Misallocation of production factors has been the dominant explanation of productivity differences across countries (Hsieh and Klenow, 2009; Bartelsman et al, 2013; Jones, 2016). Misallocation occurs when there are distortions that affect the allocation of production factors, i.e. capital and labor, across heterogeneous producers of the same good. Some firms are taxed while others may be subsidized. In this context, misallocation of production factors results in a lower aggregate productivity level because the economy does not operate at the efficient frontier. Misallocation at the level of the firm is especially harmful for aggregate productivity when it is correlated with the level of firm level productivity (Restuccia and Rogerson, 2008).

Many countries have experienced an aggregate productivity slowdown in the last decades. The observed increase in misallocation over time could be an important factor behind the declining Total Factor Productivity (TFP) growth rates. Recent studies have shown that empirical measures of misallocation, based on the dispersion in marginal revenue products, have increased over time within countries (Gamberoni et al, 2016; Gopinath, 2017; among others). In this study we carry out a meta-analysis of the extensive empirical literature quantifying the TFP impact of misallocation. The key estimate in empirical studies on misallocation is the TFP loss due to misallocation. This loss is calculated by comparing realized TFP with a counterfactual efficient TFP in an economy without input factor distortions. The analysis facilitates the assessment of the “true” impact of misallocation on TFP growth. By “true” we refer to the average impact found in empirical studies after controlling for all characteristics of those studies that might bias the result. In our meta-analysis we quantify both the differences between countries and development over time.


We collect estimates of misallocation from 72 primary studies, where the effect size is measured by the reported TFP loss. This TFP loss is calculated by comparing realized TFP with a counterfactual efficient TFP in an economy without input factor distortions. Some studies report an estimated level of TFP loss for the study period, while others focus on the growth rate of TFP over time. Here, we distinguish the level and growth effects of misallocation, and report our results on both accounts. The primary studies have been published over the period 2008-2022. The number of estimates of the TFP loss per study varies from 1 to 187, with a total of 1786 observations.

We correlate the TFP loss estimates with study characteristics to explore which of the characteristics of the empirical analyses are most important and relevant. We take into account intra-study correlation of reported effect size by a random effects panel data model. We assume that due to unobserved heterogeneity, each primary study has its own effect size, which by itself is a random draw of an underlying distribution.

In Figure 1, we provide a funnel plot to examine the presence of potential small study biases in our database. The funnel plot suggests that some studies in our sample report large misallocation effect sizes relative to their standard error, which could indicate some evidence of publication bias as large TFP losses are over-represented in the data. This could also be a result of heterogeneity across study characteristics, which we explore next with our meta-regression analysis to explain why the estimated TFP loss varies within and between primary studies. We follow as much as possible the best available practices for meta-analysis as described by Havranek et al. (2020). We distinguish the following potentially relevant study characteristics: (1) benchmark TFP (average effect size); (2) direct and indirect approach; (3) country/area characteristics; (4) year of publication; (5) nuisance parameters.

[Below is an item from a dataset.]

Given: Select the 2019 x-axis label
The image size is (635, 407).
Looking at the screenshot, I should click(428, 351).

Figure 1: Misallocation estimates and publication bias
Note: Misallocation estimates (effect size) are on the horizontal axis and the vertical axis reports a measure of the (inverse) standard error for each estimate. The red line corresponds to the average size effect of 38.6%.

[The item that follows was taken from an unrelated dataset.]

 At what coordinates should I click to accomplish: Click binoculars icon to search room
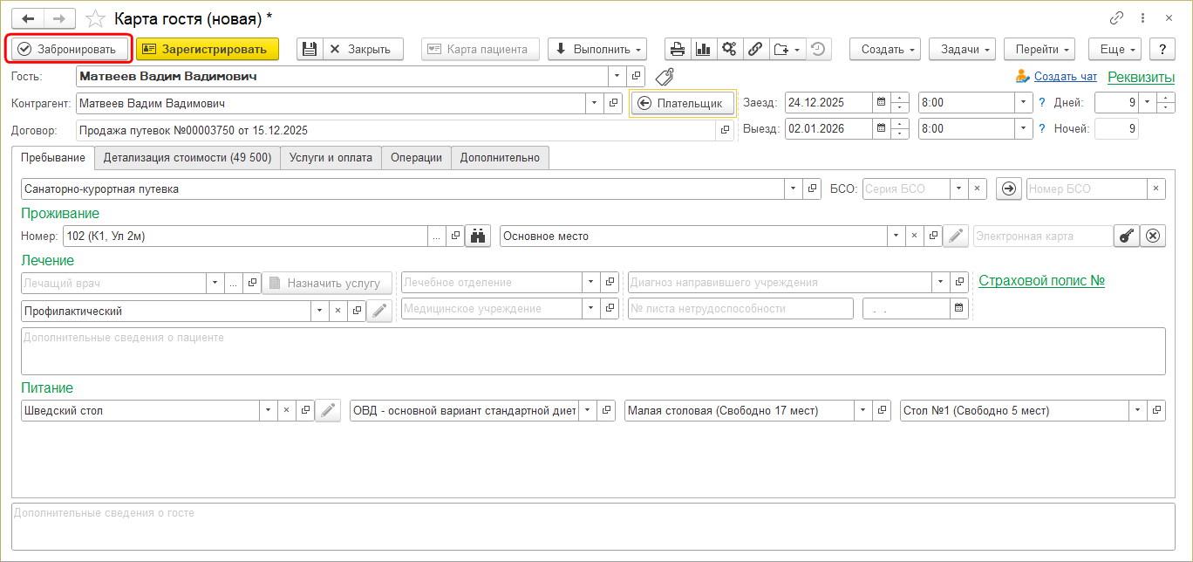477,236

Study characteristics and their effect on Total Factor Productivity

In this section we discuss the empirical results from estimating a random-effects meta regression. In Bun et al. (2023), we consider a number of specifications with different regressors to identify the effects of study characteristics. These include regressors for the average size effect, dummy variables for the growth effect size, direct vs. indirect approach, U.S. and Euro Area (EA) specific effect sizes, publication year, the elasticity of substitution as a nuisance parameter, per capita income, a composite macro index, and various categories of direct approaches.

The estimated average effect size of misallocation in our meta-regressions ranges between 38.60-70.65%. Given the fairly sizeable average effect size, our study aims at decomposing the effects of different study characteristics on misallocation. Tables 1 and 2 summarize the ranges of empirical results from estimating the meta regressions, which we discuss in further detail below.

Level vs. growth effect. In order to account for the difference between level and growth effect sizes in the primary studies, we include a dummy variable indicating whether the TFP loss is measured against a benchmark TFP level or compared to the TFP loss observed in a base year. Our results suggest that the growth effect size is smaller than the level effect size by 50.81 – 53.97% in our sample.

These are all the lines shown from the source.